▶ _Required work_
Among the entries below, how many lines have the string "computer" in them? Only the number should be given.

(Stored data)
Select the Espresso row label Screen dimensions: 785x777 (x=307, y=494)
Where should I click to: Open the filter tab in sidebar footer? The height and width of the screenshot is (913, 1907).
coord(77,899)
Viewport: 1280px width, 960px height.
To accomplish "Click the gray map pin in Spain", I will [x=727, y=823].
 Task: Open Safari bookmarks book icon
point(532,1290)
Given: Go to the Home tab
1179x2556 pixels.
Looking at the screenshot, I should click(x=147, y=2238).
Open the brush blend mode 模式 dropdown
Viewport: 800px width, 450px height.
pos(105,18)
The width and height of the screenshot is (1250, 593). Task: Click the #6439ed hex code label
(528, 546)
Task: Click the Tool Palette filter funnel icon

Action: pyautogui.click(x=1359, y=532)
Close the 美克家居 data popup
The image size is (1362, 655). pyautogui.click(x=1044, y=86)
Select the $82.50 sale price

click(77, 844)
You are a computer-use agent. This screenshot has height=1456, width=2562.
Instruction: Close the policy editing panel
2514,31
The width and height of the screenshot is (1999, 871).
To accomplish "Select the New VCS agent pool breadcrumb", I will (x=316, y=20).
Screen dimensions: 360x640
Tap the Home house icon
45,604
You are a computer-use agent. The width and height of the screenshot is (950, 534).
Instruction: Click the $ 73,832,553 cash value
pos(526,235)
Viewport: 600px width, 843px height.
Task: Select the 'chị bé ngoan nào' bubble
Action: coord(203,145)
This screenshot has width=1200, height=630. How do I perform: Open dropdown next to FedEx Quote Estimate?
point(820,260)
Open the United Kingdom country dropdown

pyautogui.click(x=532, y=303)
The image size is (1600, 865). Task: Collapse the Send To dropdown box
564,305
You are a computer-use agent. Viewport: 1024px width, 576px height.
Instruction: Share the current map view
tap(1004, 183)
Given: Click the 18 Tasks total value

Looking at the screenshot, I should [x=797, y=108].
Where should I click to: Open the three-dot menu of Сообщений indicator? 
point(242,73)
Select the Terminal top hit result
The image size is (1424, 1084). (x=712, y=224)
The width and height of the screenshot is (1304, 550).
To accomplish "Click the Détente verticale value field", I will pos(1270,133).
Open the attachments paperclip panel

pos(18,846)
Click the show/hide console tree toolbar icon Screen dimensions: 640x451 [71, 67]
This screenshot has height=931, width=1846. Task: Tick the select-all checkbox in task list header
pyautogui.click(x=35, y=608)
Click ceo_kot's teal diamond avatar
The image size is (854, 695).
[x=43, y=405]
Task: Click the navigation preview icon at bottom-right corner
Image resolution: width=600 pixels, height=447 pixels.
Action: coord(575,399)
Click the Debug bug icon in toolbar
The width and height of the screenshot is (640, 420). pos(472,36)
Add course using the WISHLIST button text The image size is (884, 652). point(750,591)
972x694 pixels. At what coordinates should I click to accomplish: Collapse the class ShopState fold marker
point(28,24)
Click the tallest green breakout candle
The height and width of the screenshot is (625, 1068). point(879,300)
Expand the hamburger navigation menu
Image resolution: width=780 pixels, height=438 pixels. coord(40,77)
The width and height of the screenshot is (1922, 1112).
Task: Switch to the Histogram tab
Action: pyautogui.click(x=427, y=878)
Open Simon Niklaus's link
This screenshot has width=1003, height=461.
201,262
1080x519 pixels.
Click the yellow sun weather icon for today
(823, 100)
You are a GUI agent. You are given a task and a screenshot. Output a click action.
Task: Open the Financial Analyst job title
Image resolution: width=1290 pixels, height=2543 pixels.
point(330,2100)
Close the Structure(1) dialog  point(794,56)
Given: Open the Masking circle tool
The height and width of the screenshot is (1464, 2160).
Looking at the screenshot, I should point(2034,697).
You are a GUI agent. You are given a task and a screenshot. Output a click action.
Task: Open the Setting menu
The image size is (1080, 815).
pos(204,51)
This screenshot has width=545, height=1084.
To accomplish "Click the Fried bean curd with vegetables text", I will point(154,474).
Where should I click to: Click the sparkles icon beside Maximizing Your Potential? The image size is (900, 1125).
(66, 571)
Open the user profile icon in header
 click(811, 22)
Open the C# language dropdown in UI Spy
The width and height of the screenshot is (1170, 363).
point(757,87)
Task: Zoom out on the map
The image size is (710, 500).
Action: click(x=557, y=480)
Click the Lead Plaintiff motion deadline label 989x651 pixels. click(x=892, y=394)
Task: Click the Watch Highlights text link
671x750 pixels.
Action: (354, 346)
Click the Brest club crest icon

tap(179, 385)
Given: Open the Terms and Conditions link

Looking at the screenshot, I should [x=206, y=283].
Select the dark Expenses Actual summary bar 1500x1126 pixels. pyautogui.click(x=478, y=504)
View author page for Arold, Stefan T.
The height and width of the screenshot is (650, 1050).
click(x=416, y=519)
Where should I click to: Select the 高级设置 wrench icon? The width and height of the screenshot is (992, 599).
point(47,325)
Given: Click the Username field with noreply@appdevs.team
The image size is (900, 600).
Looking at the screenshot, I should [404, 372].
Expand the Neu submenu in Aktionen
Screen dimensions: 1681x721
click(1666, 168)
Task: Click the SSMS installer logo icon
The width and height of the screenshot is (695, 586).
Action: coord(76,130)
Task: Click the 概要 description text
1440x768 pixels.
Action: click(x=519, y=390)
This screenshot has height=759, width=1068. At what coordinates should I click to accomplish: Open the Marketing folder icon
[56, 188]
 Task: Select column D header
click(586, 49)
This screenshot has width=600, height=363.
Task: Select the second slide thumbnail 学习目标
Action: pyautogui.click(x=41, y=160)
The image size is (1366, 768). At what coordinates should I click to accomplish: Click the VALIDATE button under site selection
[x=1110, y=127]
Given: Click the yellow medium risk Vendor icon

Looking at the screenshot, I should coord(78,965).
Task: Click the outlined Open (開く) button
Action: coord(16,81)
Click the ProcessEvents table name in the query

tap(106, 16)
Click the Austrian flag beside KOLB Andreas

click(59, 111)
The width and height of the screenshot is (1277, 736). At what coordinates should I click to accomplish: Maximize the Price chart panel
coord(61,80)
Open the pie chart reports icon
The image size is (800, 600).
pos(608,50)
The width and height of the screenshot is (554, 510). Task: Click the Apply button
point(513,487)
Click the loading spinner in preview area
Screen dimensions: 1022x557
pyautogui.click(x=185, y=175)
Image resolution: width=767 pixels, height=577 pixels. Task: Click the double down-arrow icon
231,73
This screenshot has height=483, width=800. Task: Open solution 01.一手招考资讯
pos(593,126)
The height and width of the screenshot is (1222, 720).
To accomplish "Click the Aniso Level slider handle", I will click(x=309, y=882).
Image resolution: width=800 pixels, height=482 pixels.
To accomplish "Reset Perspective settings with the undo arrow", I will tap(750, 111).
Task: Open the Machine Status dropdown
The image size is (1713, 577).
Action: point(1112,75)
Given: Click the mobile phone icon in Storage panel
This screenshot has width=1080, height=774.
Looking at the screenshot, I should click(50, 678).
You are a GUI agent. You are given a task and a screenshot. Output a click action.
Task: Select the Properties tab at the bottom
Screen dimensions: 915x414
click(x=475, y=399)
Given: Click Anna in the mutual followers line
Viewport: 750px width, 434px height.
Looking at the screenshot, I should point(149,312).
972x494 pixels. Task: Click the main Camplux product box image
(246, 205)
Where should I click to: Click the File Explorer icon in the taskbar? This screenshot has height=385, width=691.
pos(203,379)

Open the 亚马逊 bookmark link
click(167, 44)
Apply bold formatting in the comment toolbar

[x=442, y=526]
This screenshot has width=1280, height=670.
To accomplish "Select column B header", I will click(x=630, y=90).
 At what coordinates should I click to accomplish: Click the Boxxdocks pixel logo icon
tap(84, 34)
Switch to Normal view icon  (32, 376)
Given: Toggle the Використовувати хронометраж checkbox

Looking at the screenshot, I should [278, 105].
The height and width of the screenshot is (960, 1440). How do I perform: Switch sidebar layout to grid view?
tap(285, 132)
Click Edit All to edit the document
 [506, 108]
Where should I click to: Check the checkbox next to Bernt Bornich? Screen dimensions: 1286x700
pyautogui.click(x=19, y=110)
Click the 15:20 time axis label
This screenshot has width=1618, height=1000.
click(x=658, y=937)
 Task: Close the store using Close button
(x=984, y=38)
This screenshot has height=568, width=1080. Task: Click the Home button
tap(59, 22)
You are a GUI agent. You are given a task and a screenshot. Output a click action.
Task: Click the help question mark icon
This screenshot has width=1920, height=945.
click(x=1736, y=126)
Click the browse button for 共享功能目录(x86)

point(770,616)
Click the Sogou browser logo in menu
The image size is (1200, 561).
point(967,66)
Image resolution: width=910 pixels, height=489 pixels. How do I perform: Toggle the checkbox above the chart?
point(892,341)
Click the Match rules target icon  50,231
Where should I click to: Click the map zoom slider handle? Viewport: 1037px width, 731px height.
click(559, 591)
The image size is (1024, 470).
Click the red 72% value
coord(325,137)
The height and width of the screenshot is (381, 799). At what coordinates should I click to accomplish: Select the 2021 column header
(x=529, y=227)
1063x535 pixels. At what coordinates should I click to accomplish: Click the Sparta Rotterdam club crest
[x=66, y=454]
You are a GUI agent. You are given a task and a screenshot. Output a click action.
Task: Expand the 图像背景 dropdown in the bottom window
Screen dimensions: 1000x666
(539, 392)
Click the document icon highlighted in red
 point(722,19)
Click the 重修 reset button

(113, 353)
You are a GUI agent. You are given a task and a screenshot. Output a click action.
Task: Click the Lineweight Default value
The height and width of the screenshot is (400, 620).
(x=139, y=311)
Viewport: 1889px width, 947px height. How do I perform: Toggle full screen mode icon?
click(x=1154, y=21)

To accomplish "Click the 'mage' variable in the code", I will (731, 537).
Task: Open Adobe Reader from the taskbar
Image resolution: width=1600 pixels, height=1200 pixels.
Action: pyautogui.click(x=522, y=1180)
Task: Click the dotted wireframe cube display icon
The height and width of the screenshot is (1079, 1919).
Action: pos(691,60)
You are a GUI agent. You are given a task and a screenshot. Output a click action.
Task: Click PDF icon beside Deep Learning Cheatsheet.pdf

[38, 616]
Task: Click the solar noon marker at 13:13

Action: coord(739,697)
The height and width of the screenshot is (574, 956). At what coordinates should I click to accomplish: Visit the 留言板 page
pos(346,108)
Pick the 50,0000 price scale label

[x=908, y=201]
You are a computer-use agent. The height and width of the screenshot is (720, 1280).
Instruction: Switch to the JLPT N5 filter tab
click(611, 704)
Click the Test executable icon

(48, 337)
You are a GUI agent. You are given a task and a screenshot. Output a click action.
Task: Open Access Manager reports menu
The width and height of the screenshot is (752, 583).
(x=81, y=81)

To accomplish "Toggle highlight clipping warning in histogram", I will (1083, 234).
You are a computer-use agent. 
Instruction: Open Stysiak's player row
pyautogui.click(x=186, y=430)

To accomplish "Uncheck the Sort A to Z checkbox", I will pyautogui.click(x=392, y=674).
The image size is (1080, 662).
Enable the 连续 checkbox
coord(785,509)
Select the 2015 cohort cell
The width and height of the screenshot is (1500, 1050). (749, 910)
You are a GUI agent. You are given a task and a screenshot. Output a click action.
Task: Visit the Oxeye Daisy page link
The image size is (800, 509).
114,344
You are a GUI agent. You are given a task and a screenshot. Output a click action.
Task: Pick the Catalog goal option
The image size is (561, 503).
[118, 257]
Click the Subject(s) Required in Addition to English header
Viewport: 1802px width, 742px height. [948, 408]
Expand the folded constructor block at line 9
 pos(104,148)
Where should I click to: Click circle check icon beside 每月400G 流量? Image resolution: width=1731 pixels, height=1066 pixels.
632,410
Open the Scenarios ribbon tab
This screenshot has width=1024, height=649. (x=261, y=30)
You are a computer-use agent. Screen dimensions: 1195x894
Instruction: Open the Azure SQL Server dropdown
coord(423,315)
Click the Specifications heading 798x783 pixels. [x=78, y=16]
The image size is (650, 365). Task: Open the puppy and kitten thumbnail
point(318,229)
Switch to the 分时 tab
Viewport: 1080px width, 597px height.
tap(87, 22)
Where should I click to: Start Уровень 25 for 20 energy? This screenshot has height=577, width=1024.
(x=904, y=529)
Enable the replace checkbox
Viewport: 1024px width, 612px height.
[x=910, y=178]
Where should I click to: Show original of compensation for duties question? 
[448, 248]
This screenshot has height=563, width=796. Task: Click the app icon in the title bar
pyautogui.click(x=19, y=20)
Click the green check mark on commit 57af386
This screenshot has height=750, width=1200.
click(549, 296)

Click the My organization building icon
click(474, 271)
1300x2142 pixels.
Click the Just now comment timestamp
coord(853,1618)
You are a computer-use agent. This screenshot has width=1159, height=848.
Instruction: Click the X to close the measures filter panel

▶ _Answer box_
7